Sunday 20 February 2022

The Locker Room by Timothé Le Boucher - Book Review

 


'It is a place where savagery knows no bounds. A place where foggy glass windows house a ruthless social hierarchy. A place where no one is truly safe. They call this place...the locker room.

'As teen boys discover a renovated locker room at their school, it becomes the nexus of genuinely life-altering events. Body shaming, bullying, and the cruelty of prying eyes are only the tip of the iceberg inside this cauldron of hormones and developing adolescent minds.

'Akin to the horrors of Lord of the Flies, The Locker Room explores a micro-society without boundaries in which only the strongest survive.'

Oh boy, locker rooms. Does any place within school conjure more awful memories? I know that my own experiences were not the best in them, despite nothing truly awful happening there; but that still didn't preclude people from bullying anyone who was overweight, odd, without the right fashion, or just anyone that the bullies decided to go for that day. And don't get me started about all the internalised trauma of having to spend years in the boys locker room as a trans girl who still hadn't figured her shit out yet. Nightmare fuel.

A story that decides to take a look at this weird microcosm of school life, of this place where tensions are always high, and where there a pretty much never school staff to keep things safe, is definitely a bold move. Within just opening the book the author and artist Timothé Le Boucher lets the reader know that the events in the book are inspired by things that he witnessed and lived through; that the depictions of bullying and abuse he's crafted here aren't too far removed from his own past, as well as the lived reality for many others.
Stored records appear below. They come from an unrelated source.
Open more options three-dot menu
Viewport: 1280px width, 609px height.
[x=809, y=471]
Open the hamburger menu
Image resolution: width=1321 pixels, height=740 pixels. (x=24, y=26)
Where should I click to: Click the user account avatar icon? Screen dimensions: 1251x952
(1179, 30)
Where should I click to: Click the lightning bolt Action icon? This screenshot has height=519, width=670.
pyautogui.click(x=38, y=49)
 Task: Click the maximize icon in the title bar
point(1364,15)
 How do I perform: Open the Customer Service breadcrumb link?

The story begins with a group of school boys being let into their newly renovated locker room for the first time. The walls have been repainted, they've got nice new benches, and the showers have been revamped. Whilst they're initially impressed by what they find they do encounter one glaring issue, their old individual showers have been replaced by a communal one. These young, adolescent boys are terrified by the idea that they'll have to get naked around each other and shower. In fact, they outright refuse to use the showers, and spend the next few weeks going without.

However, as time passes the students are sick of feeling dirty and sweaty after their sports, and when the girls start telling them they all stink someone makes the plunge and uses the showers. After this more of the students begin to, and some lines begin to be drawn between those that shower and those that don't. This isn't the only divide we see in this book, and there are some very clear groups that form inside the locker room, each vying not to be the ones that get picked on by those deemed to be 'above' them.

One kid who falls prey to the bullies more than once is Corentin, a boy who doesn't really have any friends, and whose weight makes him a target of ridicule and abuse more than once. One of his chief bullies is the exchange student Gauthier, who makes it his mission to shame the kid. However, when Corentin discovers something 'odd' that Gauthier is doing in one of the toilet stalls and takes a photo the focus of the bullying changes. Now Gauthier is the one being abused and made fun of, whilst Corentin manages to get in with one of the groups when he suggests new ways in which to harass the boy who once bullied him.



The Locker Room is an odd book in that it wants to take a look at bullying in schools, but doesn't do it in a broader context; instead focusing squarely on what happens in this one room once a week. We don't get to see if Corentin gets picked on during lunch, nor do we see if snide comments are made about people during class. Our only context for things is in this one isolated room. This really works in some regards, and I liked how whenever the story showed us anything from outside we were looking out through the frosted windows of the locker room at these indistinct, distorted shapes. However, it often felt like I was only getting small snippets of the whole, and that whilst the important events might be happening in this one location I was still missing details that would have made things make sense.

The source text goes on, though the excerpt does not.